Centre of Psychiatry Research, Department of Clinical Neuroscience,

Karolinska Institutet, Stockholm, Sweden.

 

Repeated and long-term use of alcohol is known to cause damages in the prefrontal cortex (PFC), a structure of the brain that is responsible for executive functioning. Impairments to the PFC leads to deficits in cognitive functioning such as working memory (WM), impulsivity and emotional regulation, which in turn is known to be one of the underlying factors contributing to increased craving and risk for relapse. Enhancing cognitive functioning in these patients has been proposed as a novel treatment strategy to reduce craving and relapse. 50 patients with alcohol dependence were recruited at an outpatient university clinic. They were randomized to receive 5 weeks of active WM training (n=25) or passive WM training (n=25) using the Cogmed® software. The passive training included identical amount of training sessions but the WM tasks did not increase in difficulty. WM training was performed online at home, and the patients had weekly visits to the clinic to report drinking and craving. Primary outcomes were WM function measured by the Digit Span task and change in percent heavy drinking days (HDD) measured by Timeline Follow-back Interview (TLFB). The active training group had, compared to the passive training group, a significantly greater improvement in Digit Span total score (F (1,48)=5.04;p=0.029), and backward score (F (1,48)=6.27;p=0.016) while no difference was found for forward score (F (1,48)=0.613;p=0.437). The active training group reduced their HDD, based on TLFB data during the study period with 11.4 % compared to 3.4 % in the passive group, but this difference did not reach statistical significance (F (1,47)=1.60;p=0.213). No effect of WM training was found on craving or depression outcomes. The overall finding in this trial is that WM training improves functioning in the PFC in chronic alcohol dependent individuals as evidenced by improvement in WM, while no statistically significant effect was found for drinking outcomes. Our results indicate that WM impairment in alcohol dependent patients can be partially restored through active training. Future studies should evaluate whether WM training as add-on therapy to other treatments targeting drinking behaviour can improve drinking outcomes.

Task statement ▸ Please translate this sentence from the working memory training abstract into Spanish: "50 patients with alcohol dependence were recruited at an outpatient university clinic." The entries have no part in this work.

Data for review ▸
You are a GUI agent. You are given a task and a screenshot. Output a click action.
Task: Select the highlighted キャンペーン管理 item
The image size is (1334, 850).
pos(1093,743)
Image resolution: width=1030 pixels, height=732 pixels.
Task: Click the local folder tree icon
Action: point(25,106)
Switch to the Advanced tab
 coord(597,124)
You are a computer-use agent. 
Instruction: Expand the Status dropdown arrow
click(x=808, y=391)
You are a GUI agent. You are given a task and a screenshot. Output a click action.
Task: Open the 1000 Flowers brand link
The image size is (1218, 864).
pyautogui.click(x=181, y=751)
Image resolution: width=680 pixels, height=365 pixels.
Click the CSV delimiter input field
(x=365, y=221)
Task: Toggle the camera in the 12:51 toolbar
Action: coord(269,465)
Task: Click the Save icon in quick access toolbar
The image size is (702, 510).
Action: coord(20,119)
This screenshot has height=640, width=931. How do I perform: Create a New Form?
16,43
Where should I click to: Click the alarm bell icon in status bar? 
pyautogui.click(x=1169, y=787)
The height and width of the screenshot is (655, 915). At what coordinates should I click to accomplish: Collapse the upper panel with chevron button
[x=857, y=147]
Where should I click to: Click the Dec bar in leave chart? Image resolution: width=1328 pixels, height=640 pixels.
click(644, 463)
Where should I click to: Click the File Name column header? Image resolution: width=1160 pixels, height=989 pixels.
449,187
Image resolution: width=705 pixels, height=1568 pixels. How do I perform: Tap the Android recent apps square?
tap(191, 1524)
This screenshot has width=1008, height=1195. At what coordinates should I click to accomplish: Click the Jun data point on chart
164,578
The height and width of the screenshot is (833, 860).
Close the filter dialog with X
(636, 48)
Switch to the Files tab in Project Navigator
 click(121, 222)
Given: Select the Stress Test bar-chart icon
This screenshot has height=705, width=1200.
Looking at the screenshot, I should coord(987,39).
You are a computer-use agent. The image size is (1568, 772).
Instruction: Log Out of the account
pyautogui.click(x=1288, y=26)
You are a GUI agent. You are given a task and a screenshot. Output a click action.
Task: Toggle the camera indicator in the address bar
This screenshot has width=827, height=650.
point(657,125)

Response area ▸ Se reclutaron 50 pacientes con dependencia del alcohol en una clínica universitaria ambulatoria.